Concord, NH - The NH Department of Health and Human Services (DHHS) is pleased to announce that the Medicaid Care Management (MCM) program is opening enrollment for its clients. Medicaid recipients will have 60 days to select one of the three health plans that will coordinate their care starting December 1, 2013. The health plans include Meridian Health Plan, New Hampshire Healthy Families, and Well Sense Health Plan.
“Open enrollment in New Hampshire’s Medicaid Managed Care program is an important step forward in our efforts to improve the management of health care costs in the Medicaid program and to strengthen the quality of health care services for our citizens,” Governor Maggie Hassan said. “The goal of New Hampshire's care management program is to improve outcomes for patients and to reduce costs for taxpayers. With these new plans, Medicaid participants now have more choices for finding quality health coverage that meets their needs. I want to thank DHHS Commissioner Toumpas, the Department’s staff, and our Managed Care partners, as well as our hospitals, physicians, and other health care providers, for reaching this important milestone.”
The three health plans are required to provide statewide access to a network of health care providers, including acute care hospitals, community health centers and community mental health centers. There are no changes to the Medicaid benefit package and all 26 of New Hampshire’s hospitals are included in at least one of the three plans’ provider networks.
“The start of open enrollment for Medicaid Care Management is another important and significant milestone in the evolution of this project,” said DHHS Commissioner Nicholas Toumpas. “We remain committed to the vision of better quality and coordinated care through this exciting new program.”
Online open enrollment officially begins today, September 11, 2013. Clients that are signed up to receive electronic communications from the Department through NH EASY (https://nheasy.nh.gov/) may choose and enroll in a health plan today. Mailing of enrollment information to all other beneficiaries will begin on September 16, 2013. Health plan selection can be done by telephone, on the web, or by returning a selection form in the self-addressed stamped envelope provided by DHHS in every enrollment packet. The toll free phone number to call for assistance with enrollment is: 1-888-901-4999.
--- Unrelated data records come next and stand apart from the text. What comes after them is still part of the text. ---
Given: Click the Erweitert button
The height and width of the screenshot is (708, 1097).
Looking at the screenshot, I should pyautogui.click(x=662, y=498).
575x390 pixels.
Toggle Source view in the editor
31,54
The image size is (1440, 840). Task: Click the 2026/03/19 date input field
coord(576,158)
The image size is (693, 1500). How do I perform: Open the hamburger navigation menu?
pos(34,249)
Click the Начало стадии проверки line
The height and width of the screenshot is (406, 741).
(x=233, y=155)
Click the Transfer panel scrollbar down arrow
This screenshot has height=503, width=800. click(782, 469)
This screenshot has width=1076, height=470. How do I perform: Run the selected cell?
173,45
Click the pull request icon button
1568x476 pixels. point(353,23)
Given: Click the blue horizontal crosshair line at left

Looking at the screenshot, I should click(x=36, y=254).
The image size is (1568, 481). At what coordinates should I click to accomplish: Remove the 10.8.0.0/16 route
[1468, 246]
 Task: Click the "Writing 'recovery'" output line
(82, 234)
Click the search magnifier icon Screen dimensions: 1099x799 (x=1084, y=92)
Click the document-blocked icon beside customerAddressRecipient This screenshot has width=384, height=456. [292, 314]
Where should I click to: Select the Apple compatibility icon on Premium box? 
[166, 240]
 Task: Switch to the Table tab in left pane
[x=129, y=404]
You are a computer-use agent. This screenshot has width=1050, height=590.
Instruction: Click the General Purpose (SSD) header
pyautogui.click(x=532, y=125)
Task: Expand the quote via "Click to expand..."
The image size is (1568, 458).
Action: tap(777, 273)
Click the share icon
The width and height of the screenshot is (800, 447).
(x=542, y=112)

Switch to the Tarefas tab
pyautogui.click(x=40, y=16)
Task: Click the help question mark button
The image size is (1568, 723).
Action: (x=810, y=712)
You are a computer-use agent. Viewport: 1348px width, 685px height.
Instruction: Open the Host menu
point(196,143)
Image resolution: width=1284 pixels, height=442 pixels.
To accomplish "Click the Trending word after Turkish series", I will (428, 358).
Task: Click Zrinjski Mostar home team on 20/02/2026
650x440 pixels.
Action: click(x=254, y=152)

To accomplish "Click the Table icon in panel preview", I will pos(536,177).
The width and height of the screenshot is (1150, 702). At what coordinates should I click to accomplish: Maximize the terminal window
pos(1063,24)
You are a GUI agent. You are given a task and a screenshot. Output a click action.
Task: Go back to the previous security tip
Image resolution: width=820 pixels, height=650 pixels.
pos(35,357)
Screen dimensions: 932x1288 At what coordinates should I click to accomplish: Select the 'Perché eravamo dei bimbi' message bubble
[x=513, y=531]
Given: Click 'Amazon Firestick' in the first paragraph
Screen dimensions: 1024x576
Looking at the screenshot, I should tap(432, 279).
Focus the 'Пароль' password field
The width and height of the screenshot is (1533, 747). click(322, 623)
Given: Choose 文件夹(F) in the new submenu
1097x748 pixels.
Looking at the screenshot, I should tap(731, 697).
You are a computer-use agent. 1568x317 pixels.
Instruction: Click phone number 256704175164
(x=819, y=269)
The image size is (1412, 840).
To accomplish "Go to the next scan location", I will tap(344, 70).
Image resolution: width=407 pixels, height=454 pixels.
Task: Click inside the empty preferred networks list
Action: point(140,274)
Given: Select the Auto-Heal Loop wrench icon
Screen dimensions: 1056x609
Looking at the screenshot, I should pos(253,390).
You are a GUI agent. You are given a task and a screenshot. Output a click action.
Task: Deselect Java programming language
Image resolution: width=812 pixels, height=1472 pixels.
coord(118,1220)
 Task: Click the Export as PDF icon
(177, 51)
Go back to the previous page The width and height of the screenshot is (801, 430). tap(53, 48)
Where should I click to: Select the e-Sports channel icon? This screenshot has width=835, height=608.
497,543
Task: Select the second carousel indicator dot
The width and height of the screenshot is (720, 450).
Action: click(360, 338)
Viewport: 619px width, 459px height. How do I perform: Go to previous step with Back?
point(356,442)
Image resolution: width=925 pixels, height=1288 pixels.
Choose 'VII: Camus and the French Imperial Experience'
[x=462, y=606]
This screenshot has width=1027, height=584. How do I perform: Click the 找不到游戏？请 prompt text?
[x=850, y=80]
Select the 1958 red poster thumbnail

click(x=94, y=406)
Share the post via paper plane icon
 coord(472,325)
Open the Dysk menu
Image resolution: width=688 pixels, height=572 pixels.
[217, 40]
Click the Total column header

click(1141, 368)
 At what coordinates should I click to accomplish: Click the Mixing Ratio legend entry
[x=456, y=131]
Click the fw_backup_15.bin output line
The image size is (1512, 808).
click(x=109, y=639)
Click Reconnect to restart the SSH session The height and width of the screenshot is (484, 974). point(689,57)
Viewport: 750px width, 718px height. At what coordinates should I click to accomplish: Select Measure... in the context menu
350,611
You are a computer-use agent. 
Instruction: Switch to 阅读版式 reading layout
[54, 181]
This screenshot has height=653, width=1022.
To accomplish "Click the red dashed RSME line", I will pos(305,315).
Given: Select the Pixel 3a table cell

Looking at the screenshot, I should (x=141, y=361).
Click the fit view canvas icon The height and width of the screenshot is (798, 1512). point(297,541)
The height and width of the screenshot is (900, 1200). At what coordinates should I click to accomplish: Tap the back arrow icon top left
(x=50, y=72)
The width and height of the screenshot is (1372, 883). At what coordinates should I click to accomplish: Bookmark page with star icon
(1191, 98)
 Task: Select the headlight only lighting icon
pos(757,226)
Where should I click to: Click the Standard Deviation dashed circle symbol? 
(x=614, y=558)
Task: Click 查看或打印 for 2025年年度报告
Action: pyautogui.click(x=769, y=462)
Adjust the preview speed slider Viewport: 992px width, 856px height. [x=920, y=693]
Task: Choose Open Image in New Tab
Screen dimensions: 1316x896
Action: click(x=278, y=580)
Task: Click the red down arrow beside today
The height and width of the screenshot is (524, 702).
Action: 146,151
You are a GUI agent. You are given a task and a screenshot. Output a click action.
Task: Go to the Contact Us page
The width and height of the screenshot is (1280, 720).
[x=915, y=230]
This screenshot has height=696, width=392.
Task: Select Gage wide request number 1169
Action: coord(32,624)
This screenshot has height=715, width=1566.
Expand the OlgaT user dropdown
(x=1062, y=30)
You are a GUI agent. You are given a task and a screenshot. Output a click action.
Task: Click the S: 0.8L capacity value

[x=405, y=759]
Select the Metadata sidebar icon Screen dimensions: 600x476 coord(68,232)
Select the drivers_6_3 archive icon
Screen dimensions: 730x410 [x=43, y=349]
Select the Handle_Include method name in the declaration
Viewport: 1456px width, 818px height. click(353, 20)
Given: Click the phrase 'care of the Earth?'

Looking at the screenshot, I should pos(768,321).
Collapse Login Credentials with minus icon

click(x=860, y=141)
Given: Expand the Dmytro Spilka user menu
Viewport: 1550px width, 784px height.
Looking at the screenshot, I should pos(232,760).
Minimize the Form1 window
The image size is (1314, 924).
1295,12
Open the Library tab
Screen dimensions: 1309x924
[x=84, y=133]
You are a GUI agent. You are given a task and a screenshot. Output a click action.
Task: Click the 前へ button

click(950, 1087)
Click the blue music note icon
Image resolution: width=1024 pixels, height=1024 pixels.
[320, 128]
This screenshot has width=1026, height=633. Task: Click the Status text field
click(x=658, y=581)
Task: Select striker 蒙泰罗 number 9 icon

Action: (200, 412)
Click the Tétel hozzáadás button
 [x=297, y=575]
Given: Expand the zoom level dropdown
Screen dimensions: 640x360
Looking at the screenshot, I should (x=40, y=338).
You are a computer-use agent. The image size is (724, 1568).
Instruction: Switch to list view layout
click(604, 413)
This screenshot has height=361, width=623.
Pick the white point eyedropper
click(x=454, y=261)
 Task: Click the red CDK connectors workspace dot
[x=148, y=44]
Enrollment Packets will contain all the information clients need to select a health plan, including:
- A letter telling the recipient if they or a family member is required to join a Health Plan or has an option of remaining in the traditional Medicaid program, how to pick a Health Plan, what will happen next and where to call for help or ask questions;
- The Health Plan Selection Form with instructions on how to fill it out;
- Answers to questions recipients frequently ask (FAQs); and
- A document called Meet Your Health Plans that tells recipients about the 3 Health Plans and some of their additional programs, services and incentives for healthy behaviors.
Medicaid recipients who do not select a plan will have one chosen for them in late November. After enrolling with a health plan, beneficiaries have 90 days to change health plans if they desire.
Specific information about the providers participating in each of the three health plans is available at the plans’ websites: www.mhplan.com, www.wellsense.org, and www.nhhealthyfamilies.com. DHHS also has a provider directory that can be accessed at nheasy.nh.gov, or by calling the enrollment call center for personalized assistance. Many providers have expressed interest in assisting their patients in plan selection.
Trainings for providers are taking place this week. Other outreach and education activities for both recipients and providers will continue throughout the enrollment and implementation of the program.